The biologic actions of CsA, FK506, and rapamycin are dependent upon their interaction with two different cytoplasmic receptors, or immunophilins: (1) cyclophilin, which binds CsA, and (2) FK-binding protein (FKBP), which binds both FK506 and rapamycin.8,15 The CsA-cyclophilin and FK506-FKBP complexes inhibit calcineurin, whereas the rapamycin-FKBP complex has no effect on calcineurin.8,15 In addition, the unbound immunophilins possess rotamase activity (involved in protein folding), which is inhibited by binding to each of their respective ligands: CsA and FK506, as well as rapamycin.15 That renal afferent discharge was unaffected by rapamycin indicates that CsA- and FK506-induced renal afferent activation is specifically related to calcineurin inhibition but dissociated from rotamase inhibition.
Previous in vitro studies have demonstrated that calcineurin can modulate neurotransmission by actions localized to nerve cell bodies or central synapses.9–12 In dorsal root ganglia, FK506 increases the open probability of N-methyl-D-aspartate channels, a subtype of glutamate-receptor–operated channels.10 In cultured fetal rat cortical neurons, CsA or FK506 increases the frequency of spontaneous glutamate-driven action potentials by enhancing presynaptic release of glutamate.11 In contrast, our in vivo animal data are the first to suggest that calcineurin modulates sympathetic neurotransmission via a novel action localized to visceral sensory nerve endings.

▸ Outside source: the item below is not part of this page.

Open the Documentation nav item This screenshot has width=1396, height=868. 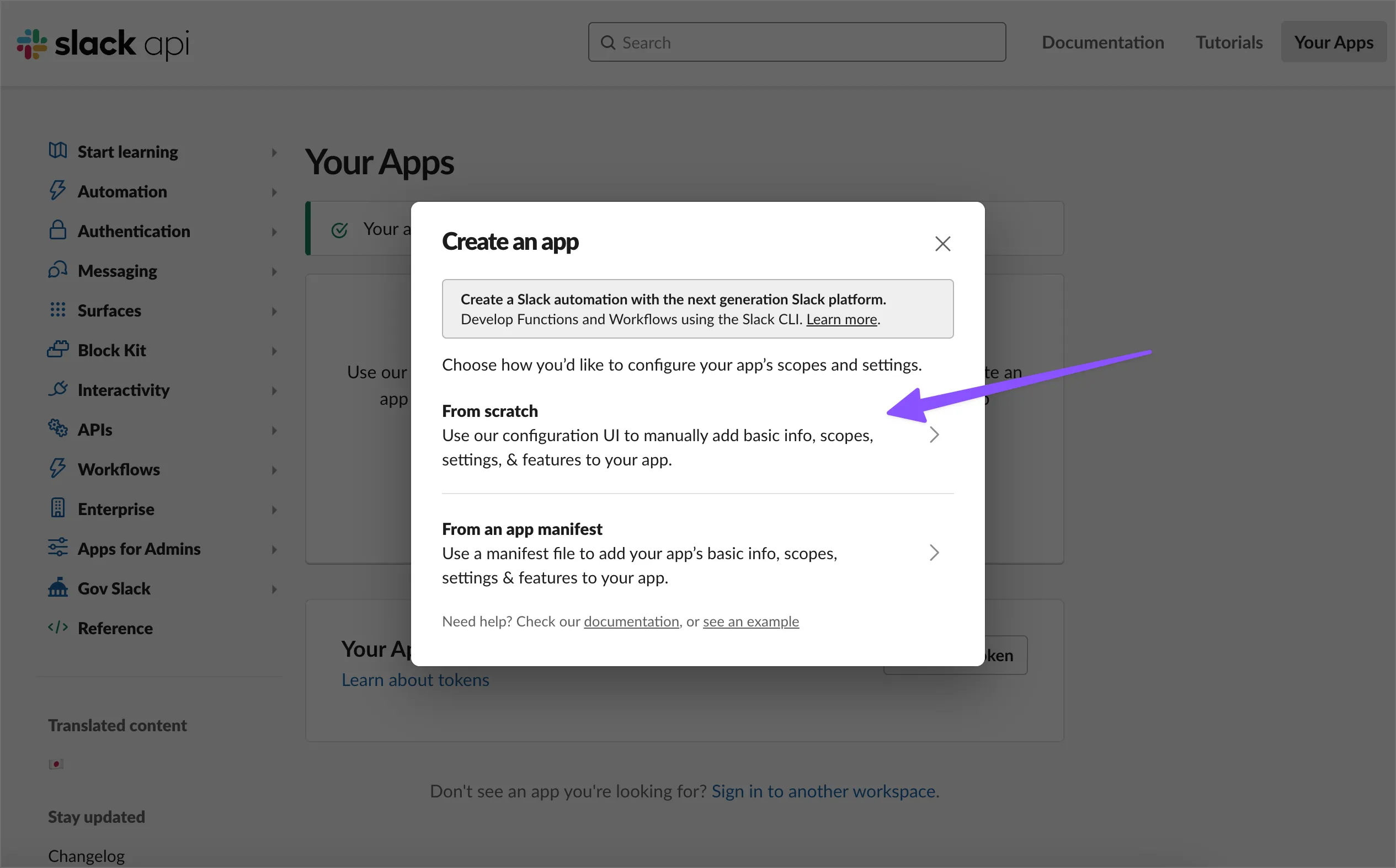[x=1102, y=42]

Previous studies have shown that in the rat intravenous CsA evokes a generalized activation of subdiaphragmatic vagal afferents involving not only renal but also genitofemoral and hypogastric afferents.7 These afferents mainly exert an excitatory effect on SNA. However, intravenous CsA was found to have no effect on cardiopulmonary vagal afferents,6 which typically exert an inhibitory influence on SNA. The mechanism of the preferential activation of excitatory subdiaphragmatic afferents is unknown, but may be related to either differential tissue expression of specific isoforms of immunophilins and calcineurin and/or differential tissue concentrations of the administered immunophilin ligands. CsA and FK506 are highly lipophilic and, during systemic administration, their tissue concentrations parallel the adipose tissue content of various organs, with a comparatively high concentration in kidney and retroperitoneal fat.19,20 Because the pattern of afferent innervation of the kidney and other subdiaphragmatic viscera may be highly species dependent,21–23 the present data should not be extrapolated to make general statements regarding the mechanism of CsA-induced hypertension in larger animals or humans.

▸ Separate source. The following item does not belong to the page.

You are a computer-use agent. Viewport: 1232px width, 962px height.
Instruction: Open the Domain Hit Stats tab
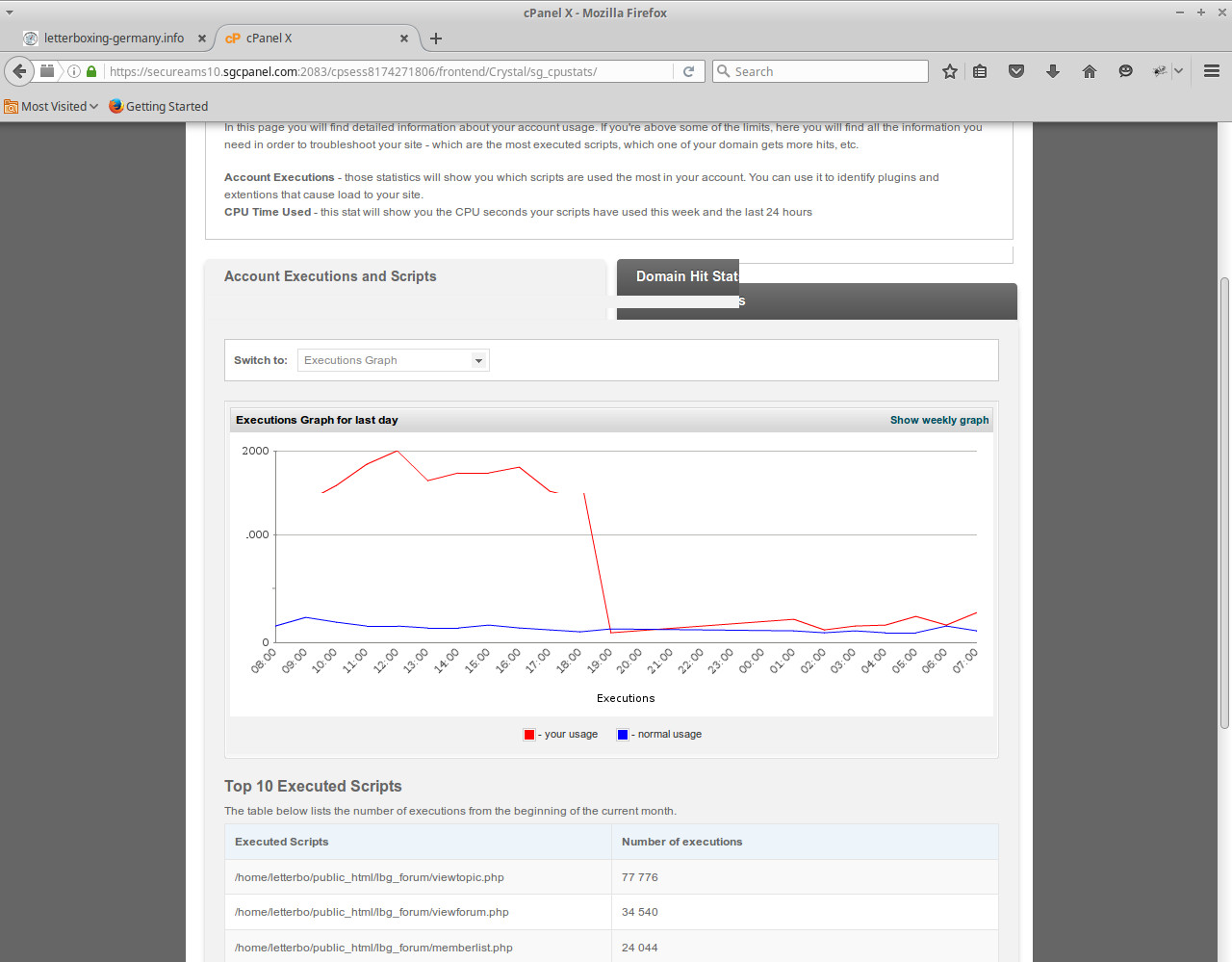coord(687,277)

The precise molecular mechanism by which calcineurin inhibition evokes a prolonged increase in renal afferent discharge is unknown. We might speculate that calcineurin inhibitors interrupt a negative feedback mechanism that normally modulates the excitability of renal afferents. During generator potential formation, entry of calcium into the nerve ending could activate calcineurin, which would dephosphorylate protein substrates (eg, ion channel proteins10 or those associated with neurosecretory vesicle24) that modulate membrane excitability.

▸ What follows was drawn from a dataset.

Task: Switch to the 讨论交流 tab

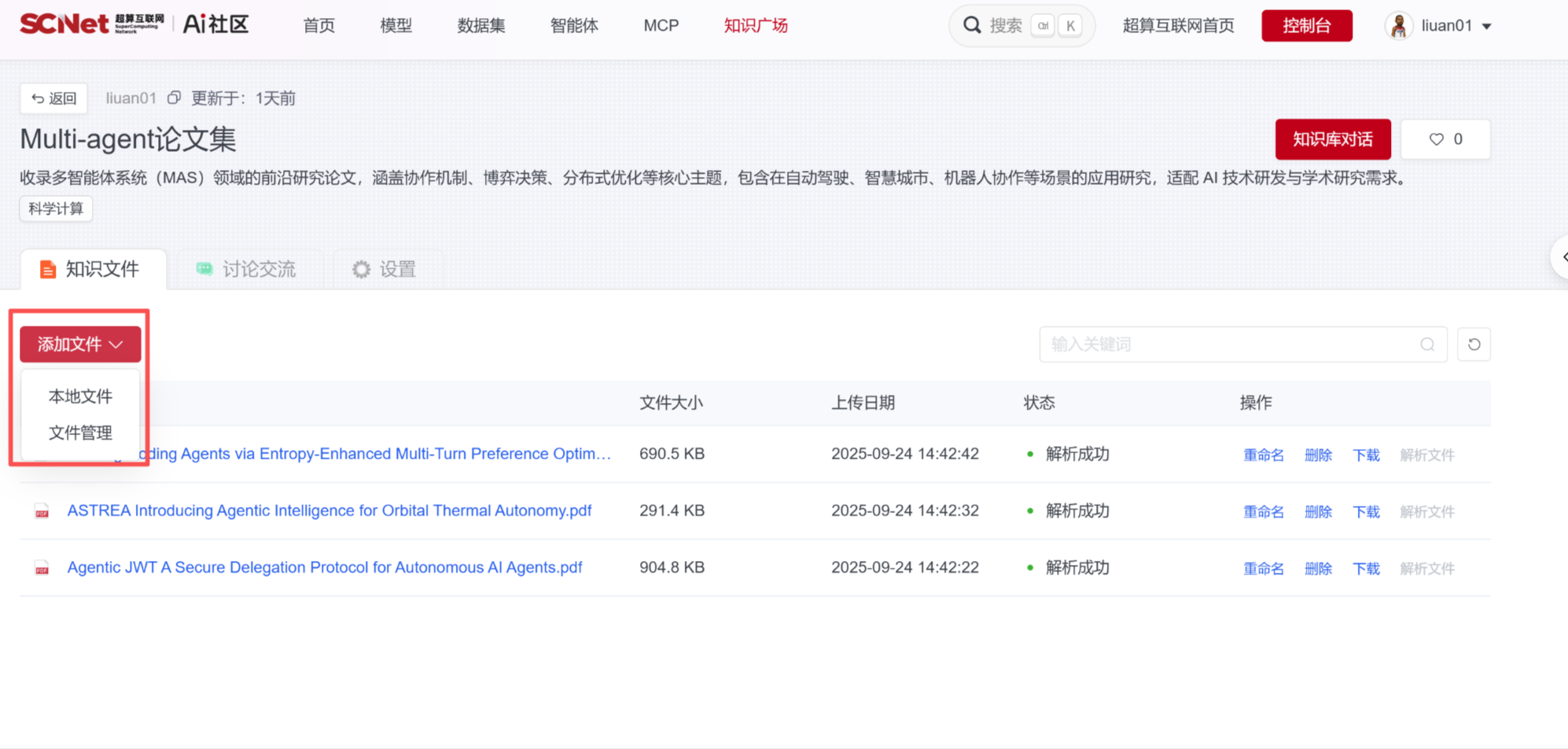Action: (x=247, y=270)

Regardless of the precise underlying mechanisms involved, the present findings strengthen the view that the major side effect of CsA and FK506—hypertension—is inexorably linked to calcineurin inhibition in extralymphoid tissue.2,5 Development of more selective agents that inhibit calcineurin only in T lymphocytes could eliminate this important secondary form of hypertension.